— Exercise objective —
Every entry below, from first to last, should be copied exactly.

──────────

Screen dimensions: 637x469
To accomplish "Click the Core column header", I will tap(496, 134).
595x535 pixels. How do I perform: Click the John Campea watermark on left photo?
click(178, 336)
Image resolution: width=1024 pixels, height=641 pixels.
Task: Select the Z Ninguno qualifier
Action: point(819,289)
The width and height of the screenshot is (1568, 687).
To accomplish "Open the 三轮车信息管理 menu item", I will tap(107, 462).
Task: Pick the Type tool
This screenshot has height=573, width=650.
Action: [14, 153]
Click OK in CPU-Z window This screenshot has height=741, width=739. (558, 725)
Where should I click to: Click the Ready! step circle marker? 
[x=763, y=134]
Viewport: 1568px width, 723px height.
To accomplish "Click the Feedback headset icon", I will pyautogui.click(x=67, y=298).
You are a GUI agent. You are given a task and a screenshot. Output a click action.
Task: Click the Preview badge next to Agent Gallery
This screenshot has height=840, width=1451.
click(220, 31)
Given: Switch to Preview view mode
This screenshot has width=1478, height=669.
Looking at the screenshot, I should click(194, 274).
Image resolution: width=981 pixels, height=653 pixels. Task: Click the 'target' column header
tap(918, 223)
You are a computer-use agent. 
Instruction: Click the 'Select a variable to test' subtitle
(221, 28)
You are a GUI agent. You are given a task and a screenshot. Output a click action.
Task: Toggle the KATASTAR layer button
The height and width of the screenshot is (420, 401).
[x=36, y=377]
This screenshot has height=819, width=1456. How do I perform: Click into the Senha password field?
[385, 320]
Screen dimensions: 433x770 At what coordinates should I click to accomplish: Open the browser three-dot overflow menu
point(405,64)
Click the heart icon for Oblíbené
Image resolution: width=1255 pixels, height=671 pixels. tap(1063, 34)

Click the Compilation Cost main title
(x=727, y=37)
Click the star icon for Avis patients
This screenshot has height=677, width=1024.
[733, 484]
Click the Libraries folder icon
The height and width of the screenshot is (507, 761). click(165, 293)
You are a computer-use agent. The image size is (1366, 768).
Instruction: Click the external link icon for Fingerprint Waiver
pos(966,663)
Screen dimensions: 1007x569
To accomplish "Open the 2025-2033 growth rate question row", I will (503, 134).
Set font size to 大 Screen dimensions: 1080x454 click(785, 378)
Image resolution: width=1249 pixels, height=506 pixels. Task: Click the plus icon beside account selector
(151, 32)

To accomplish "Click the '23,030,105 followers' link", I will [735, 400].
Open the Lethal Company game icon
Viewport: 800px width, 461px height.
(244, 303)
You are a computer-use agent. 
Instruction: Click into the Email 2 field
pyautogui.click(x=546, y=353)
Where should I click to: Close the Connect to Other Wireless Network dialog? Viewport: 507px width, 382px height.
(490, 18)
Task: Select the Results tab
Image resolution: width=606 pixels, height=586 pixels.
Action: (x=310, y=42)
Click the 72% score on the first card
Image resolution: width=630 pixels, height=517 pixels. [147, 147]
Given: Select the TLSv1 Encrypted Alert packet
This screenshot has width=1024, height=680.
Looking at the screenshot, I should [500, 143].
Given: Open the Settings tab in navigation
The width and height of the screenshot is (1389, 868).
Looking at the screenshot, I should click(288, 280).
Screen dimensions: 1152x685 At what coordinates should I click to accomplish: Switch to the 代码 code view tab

──────────

— Expected answer —
Screen dimensions: 637x469
To accomplish "Click the Core column header", I will tap(496, 134).
595x535 pixels. How do I perform: Click the John Campea watermark on left photo?
click(178, 336)
Image resolution: width=1024 pixels, height=641 pixels.
Task: Select the Z Ninguno qualifier
Action: point(819,289)
The width and height of the screenshot is (1568, 687).
To accomplish "Open the 三轮车信息管理 menu item", I will tap(107, 462).
Task: Pick the Type tool
This screenshot has height=573, width=650.
Action: [14, 153]
Click OK in CPU-Z window This screenshot has height=741, width=739. (558, 725)
Where should I click to: Click the Ready! step circle marker? 
[x=763, y=134]
Viewport: 1568px width, 723px height.
To accomplish "Click the Feedback headset icon", I will pyautogui.click(x=67, y=298).
You are a GUI agent. You are given a task and a screenshot. Output a click action.
Task: Click the Preview badge next to Agent Gallery
This screenshot has height=840, width=1451.
click(220, 31)
Given: Switch to Preview view mode
This screenshot has width=1478, height=669.
Looking at the screenshot, I should click(194, 274).
Image resolution: width=981 pixels, height=653 pixels. Task: Click the 'target' column header
tap(918, 223)
You are a computer-use agent. 
Instruction: Click the 'Select a variable to test' subtitle
(221, 28)
You are a GUI agent. You are given a task and a screenshot. Output a click action.
Task: Toggle the KATASTAR layer button
The height and width of the screenshot is (420, 401).
[x=36, y=377]
This screenshot has height=819, width=1456. How do I perform: Click into the Senha password field?
[385, 320]
Screen dimensions: 433x770 At what coordinates should I click to accomplish: Open the browser three-dot overflow menu
point(405,64)
Click the heart icon for Oblíbené
Image resolution: width=1255 pixels, height=671 pixels. tap(1063, 34)

Click the Compilation Cost main title
(x=727, y=37)
Click the star icon for Avis patients
This screenshot has height=677, width=1024.
[733, 484]
Click the Libraries folder icon
The height and width of the screenshot is (507, 761). click(165, 293)
You are a computer-use agent. The image size is (1366, 768).
Instruction: Click the external link icon for Fingerprint Waiver
pos(966,663)
Screen dimensions: 1007x569
To accomplish "Open the 2025-2033 growth rate question row", I will (503, 134).
Set font size to 大 Screen dimensions: 1080x454 click(785, 378)
Image resolution: width=1249 pixels, height=506 pixels. Task: Click the plus icon beside account selector
(151, 32)

To accomplish "Click the '23,030,105 followers' link", I will [735, 400].
Open the Lethal Company game icon
Viewport: 800px width, 461px height.
(244, 303)
You are a computer-use agent. 
Instruction: Click into the Email 2 field
pyautogui.click(x=546, y=353)
Where should I click to: Close the Connect to Other Wireless Network dialog? Viewport: 507px width, 382px height.
(490, 18)
Task: Select the Results tab
Image resolution: width=606 pixels, height=586 pixels.
Action: (x=310, y=42)
Click the 72% score on the first card
Image resolution: width=630 pixels, height=517 pixels. [147, 147]
Given: Select the TLSv1 Encrypted Alert packet
This screenshot has width=1024, height=680.
Looking at the screenshot, I should [500, 143].
Given: Open the Settings tab in navigation
The width and height of the screenshot is (1389, 868).
Looking at the screenshot, I should click(288, 280).
Screen dimensions: 1152x685 At what coordinates should I click to accomplish: Switch to the 代码 code view tab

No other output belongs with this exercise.